##### Selected text #####

Ambassador Pyatt’s Remarks at a Reception in Honor of the American Farm School and Aliki Perrotis

Ambassador and Mrs. Pyatt welcome Mrs. Aliki Perrotis at the Residence (State Department Photo)

April 10, 2017, 7:00 pm

Ambassador’s Residence

As delivered

 Let me first of all say what a pleasure it is for Mary and I to welcome all of you here to our home this evening.  This is a very special event for us in view of what you all know is a very strong relationship between President Kanellis, the American Farm School and the U.S. Embassy.  But tonight, I have an opportunity to show the U.S. government’s great appreciation for this partnership.

This is, in many ways, the opening event of what I expect to be three months of activity through which the Embassy and our wonderful Consul General in Thessaloniki will mark the 70th anniversary of the Marshall Plan and the very strong relationship that the United States has maintained with the people of Greece, including Northern Greece.

I did some homework, I was telling Panos, the first time we met he gave me my homework, which was the history of the school. And as I was reading that history, I realized that, in so many ways, the history of the American Farm School is the history of Modern Greece. They are woven together inexorably.

##### Data records #####

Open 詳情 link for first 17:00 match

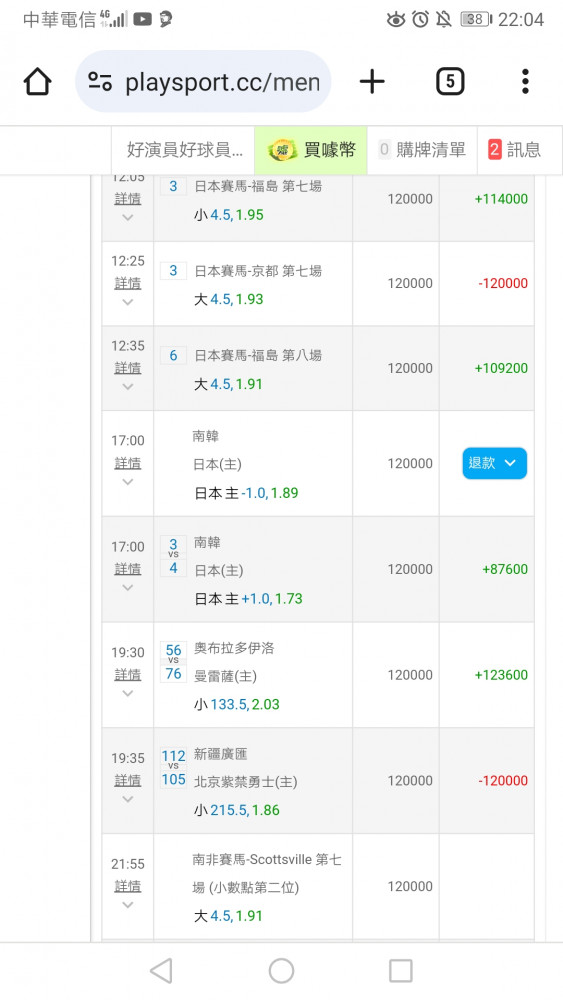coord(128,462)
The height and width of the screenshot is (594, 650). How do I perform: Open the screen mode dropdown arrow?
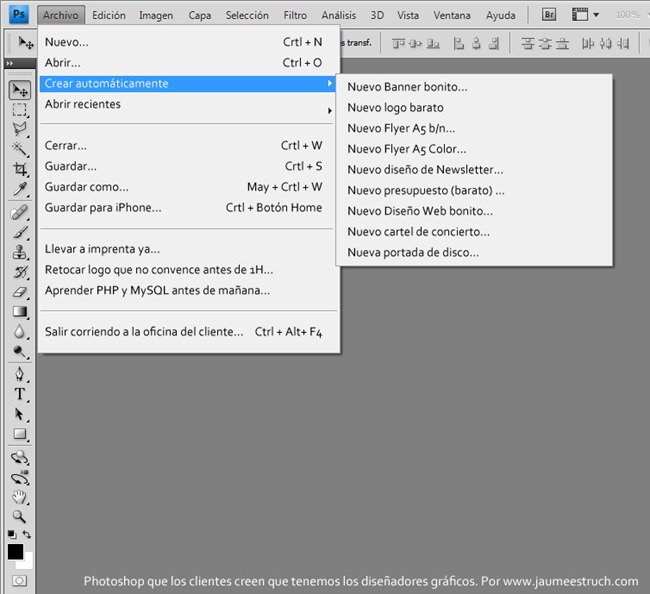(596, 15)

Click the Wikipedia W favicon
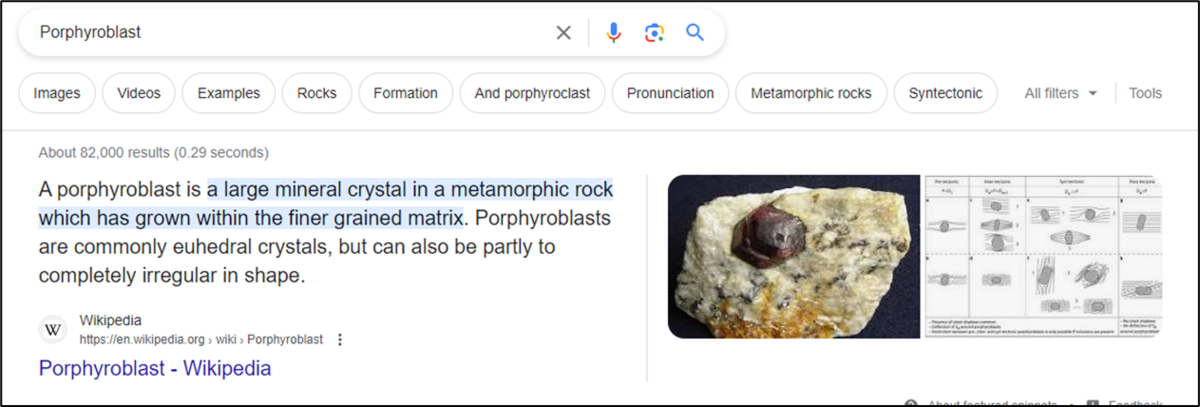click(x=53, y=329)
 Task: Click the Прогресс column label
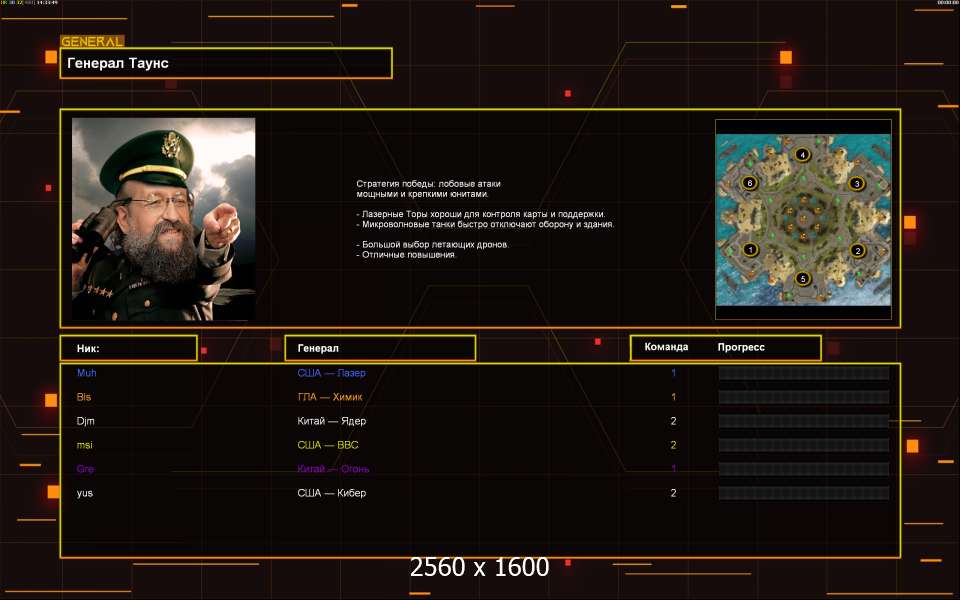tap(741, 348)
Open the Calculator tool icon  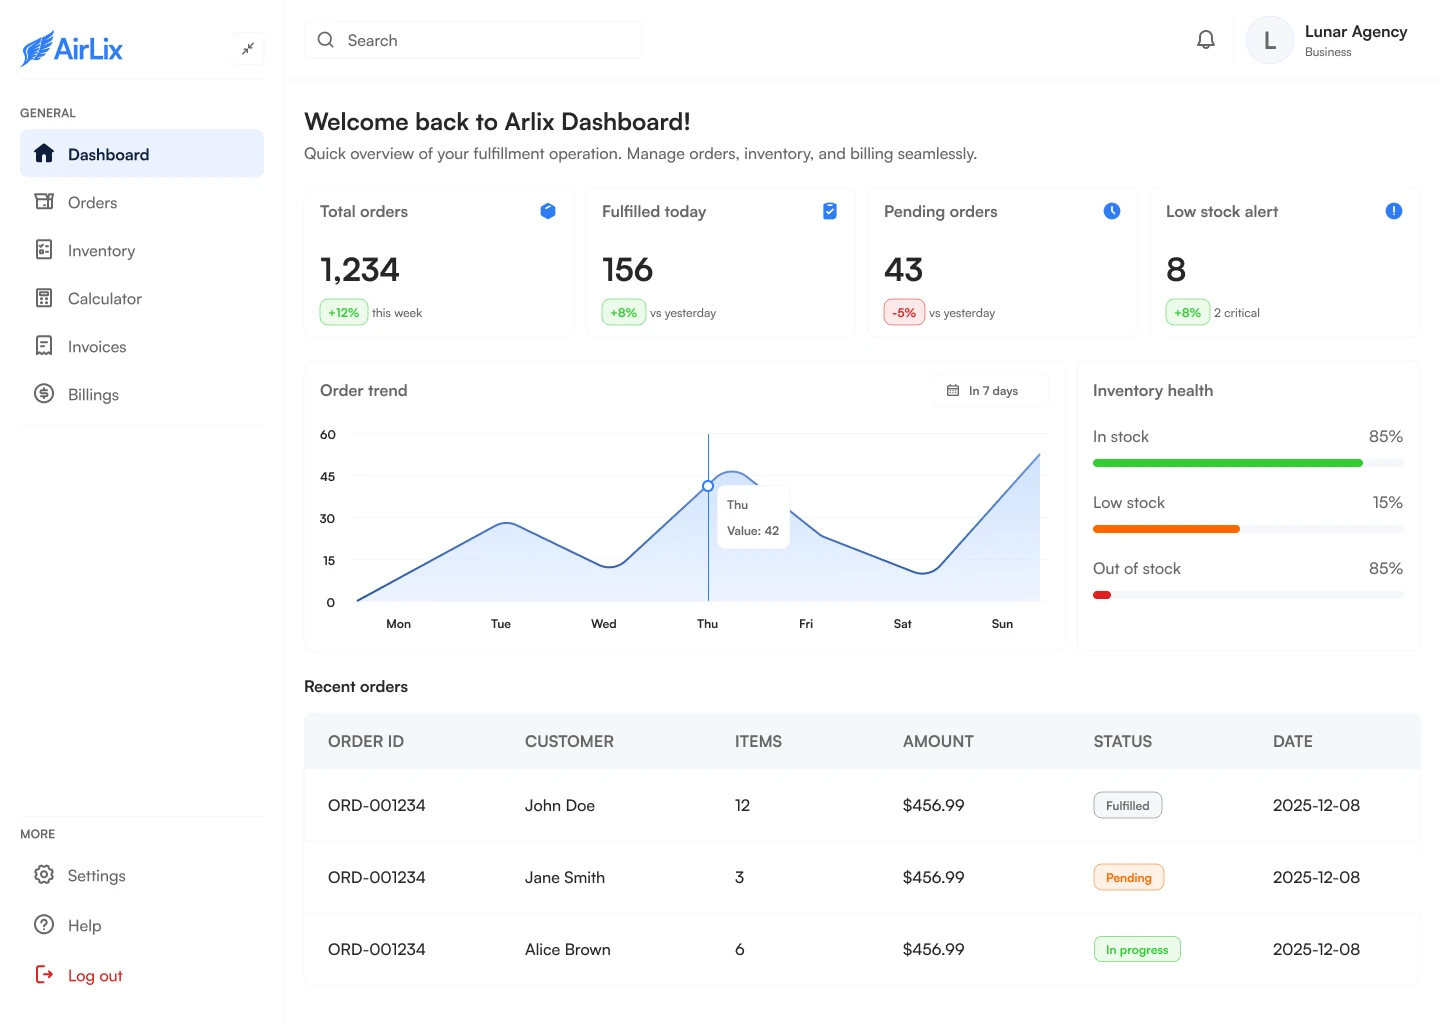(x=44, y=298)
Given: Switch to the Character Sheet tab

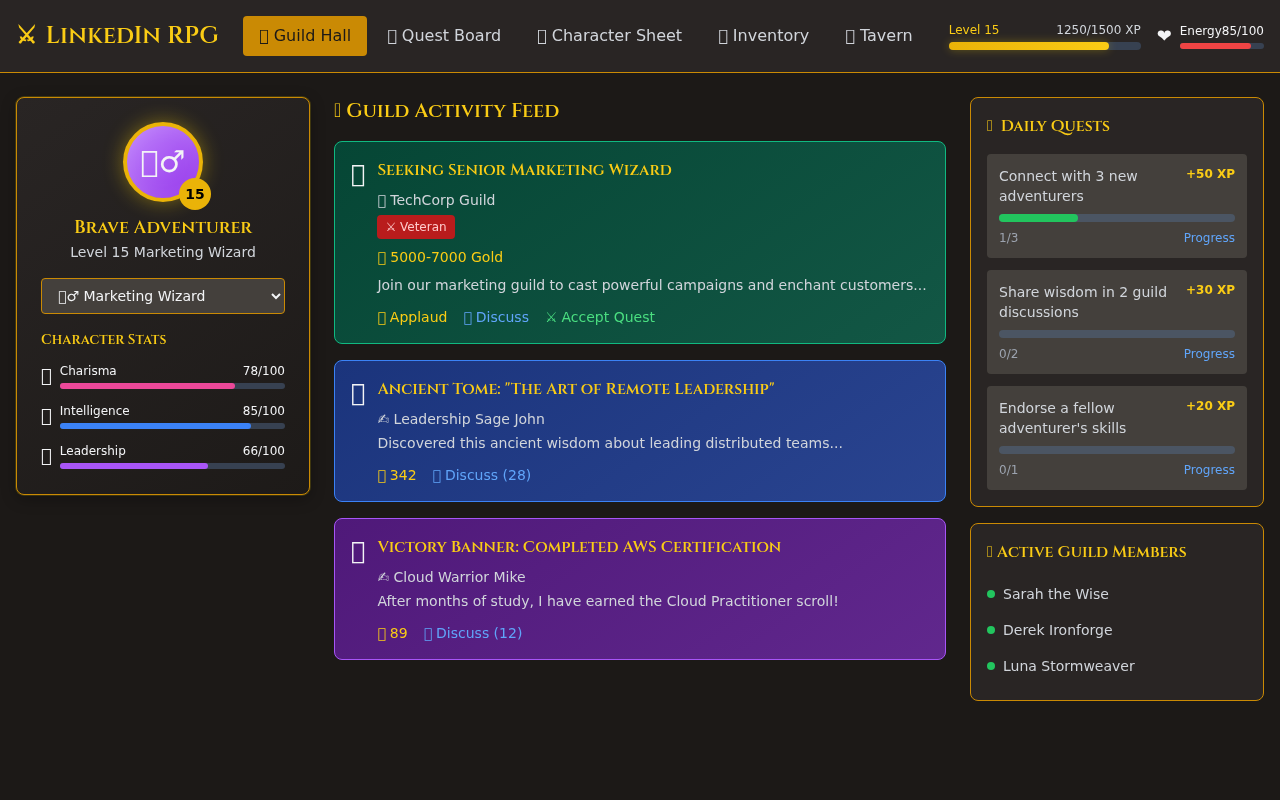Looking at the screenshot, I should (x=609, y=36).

#####

Exercises to complete:
1. Reproduce the passage of the remarks between "I did some homework, I" and "woven together inexorably.", inclusive.
2. In the remarks, which anniversary will the Embassy and the Consul General in Thessaloniki mark over the coming three months?
The listing comes from a separate source and has no connection to the remarks.

Answers to the tasks:
1.
I did some homework, I was telling Panos, the first time we met he gave me my homework, which was the history of the school. And as I was reading that history, I realized that, in so many ways, the history of the American Farm School is the history of Modern Greece. They are woven together inexorably.

2. The 70th anniversary of the Marshall Plan.